(ENTRIES PROVIDED)
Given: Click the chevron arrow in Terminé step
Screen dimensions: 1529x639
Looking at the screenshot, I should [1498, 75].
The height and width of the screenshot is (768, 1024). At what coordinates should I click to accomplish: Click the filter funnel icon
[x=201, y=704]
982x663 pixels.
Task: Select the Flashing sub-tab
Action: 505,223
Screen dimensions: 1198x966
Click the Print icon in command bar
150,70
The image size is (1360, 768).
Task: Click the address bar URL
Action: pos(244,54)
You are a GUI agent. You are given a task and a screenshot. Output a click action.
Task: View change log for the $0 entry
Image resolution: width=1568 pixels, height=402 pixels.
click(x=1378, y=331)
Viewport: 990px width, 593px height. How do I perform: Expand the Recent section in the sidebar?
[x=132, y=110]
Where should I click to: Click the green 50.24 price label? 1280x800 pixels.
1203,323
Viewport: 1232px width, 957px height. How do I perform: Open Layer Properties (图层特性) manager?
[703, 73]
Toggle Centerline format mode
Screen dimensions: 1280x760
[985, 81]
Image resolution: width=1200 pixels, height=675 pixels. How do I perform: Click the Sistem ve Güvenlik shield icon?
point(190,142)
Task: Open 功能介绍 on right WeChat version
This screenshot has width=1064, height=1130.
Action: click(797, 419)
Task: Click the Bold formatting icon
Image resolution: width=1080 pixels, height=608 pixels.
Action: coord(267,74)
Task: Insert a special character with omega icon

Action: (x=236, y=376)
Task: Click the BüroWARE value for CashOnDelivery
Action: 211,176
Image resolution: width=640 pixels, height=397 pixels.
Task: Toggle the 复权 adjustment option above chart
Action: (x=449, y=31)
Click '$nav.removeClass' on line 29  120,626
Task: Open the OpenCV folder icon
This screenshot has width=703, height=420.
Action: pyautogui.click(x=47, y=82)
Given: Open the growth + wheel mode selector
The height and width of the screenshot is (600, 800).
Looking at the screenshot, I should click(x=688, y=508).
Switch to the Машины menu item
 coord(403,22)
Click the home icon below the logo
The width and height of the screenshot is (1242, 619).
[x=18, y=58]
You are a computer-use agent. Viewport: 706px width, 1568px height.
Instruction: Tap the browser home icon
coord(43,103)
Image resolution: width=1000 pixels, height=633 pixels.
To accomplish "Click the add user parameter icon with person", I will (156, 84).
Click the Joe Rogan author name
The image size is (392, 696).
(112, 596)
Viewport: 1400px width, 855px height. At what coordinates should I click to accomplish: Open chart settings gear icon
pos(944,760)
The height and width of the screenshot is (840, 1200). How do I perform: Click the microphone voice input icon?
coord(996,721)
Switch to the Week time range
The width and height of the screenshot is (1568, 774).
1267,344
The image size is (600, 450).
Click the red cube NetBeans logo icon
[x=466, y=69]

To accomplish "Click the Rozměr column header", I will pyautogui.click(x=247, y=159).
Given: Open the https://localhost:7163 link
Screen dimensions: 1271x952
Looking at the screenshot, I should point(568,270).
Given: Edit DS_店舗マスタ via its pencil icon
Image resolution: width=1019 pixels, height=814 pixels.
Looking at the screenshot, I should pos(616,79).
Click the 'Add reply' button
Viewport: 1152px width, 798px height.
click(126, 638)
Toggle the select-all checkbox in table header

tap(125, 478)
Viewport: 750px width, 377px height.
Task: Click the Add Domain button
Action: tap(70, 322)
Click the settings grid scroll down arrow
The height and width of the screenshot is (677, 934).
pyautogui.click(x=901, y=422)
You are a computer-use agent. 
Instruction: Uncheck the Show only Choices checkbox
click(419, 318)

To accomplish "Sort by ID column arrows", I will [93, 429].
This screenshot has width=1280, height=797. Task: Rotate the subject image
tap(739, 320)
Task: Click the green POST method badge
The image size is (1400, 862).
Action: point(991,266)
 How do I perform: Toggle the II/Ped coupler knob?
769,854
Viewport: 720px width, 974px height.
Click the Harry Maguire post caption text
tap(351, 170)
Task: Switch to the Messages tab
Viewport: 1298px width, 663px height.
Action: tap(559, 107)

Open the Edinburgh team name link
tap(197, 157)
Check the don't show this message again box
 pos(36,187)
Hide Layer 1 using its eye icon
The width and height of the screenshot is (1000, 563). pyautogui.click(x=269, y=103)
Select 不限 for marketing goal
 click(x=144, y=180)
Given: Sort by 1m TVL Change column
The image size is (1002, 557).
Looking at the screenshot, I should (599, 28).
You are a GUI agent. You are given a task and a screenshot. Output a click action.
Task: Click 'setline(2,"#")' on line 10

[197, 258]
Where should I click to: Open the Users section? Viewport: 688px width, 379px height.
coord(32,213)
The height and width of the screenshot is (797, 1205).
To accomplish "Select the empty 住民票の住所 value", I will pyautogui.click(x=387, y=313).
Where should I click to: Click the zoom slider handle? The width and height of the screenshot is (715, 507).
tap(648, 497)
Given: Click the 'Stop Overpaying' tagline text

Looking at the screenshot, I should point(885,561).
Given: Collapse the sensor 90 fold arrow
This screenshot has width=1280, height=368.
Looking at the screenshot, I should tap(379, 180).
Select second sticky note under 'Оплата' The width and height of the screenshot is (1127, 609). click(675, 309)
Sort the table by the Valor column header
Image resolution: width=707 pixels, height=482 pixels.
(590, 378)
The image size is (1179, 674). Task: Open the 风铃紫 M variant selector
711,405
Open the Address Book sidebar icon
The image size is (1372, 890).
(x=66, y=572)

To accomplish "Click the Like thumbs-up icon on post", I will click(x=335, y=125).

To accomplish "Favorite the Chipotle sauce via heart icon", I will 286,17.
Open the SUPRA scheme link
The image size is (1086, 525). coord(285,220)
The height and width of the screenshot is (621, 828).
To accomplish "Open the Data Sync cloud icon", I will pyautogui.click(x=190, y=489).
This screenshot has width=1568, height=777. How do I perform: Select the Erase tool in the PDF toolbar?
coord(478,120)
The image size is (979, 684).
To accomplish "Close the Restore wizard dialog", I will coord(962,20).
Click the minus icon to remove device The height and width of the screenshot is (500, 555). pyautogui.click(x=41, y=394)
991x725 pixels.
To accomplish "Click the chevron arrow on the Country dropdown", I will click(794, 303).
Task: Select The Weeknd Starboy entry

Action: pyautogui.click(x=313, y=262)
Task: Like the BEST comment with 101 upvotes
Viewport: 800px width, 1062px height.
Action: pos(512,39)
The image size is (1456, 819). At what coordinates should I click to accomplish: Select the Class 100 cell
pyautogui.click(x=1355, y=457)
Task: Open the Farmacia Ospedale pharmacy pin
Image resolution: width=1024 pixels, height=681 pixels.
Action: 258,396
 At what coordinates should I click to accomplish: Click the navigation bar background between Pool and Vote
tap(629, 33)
(End ENTRIES PROVIDED)
> **TASK DESCRIPTION**
Exactly as they appear, write out the lines from the one containing "Task: Open the Farmacia Ospedale pharmacy pin" through the final line of the entries above, both included.

> **WRITTEN ANSWER**
Task: Open the Farmacia Ospedale pharmacy pin
Image resolution: width=1024 pixels, height=681 pixels.
Action: 258,396
 At what coordinates should I click to accomplish: Click the navigation bar background between Pool and Vote
tap(629, 33)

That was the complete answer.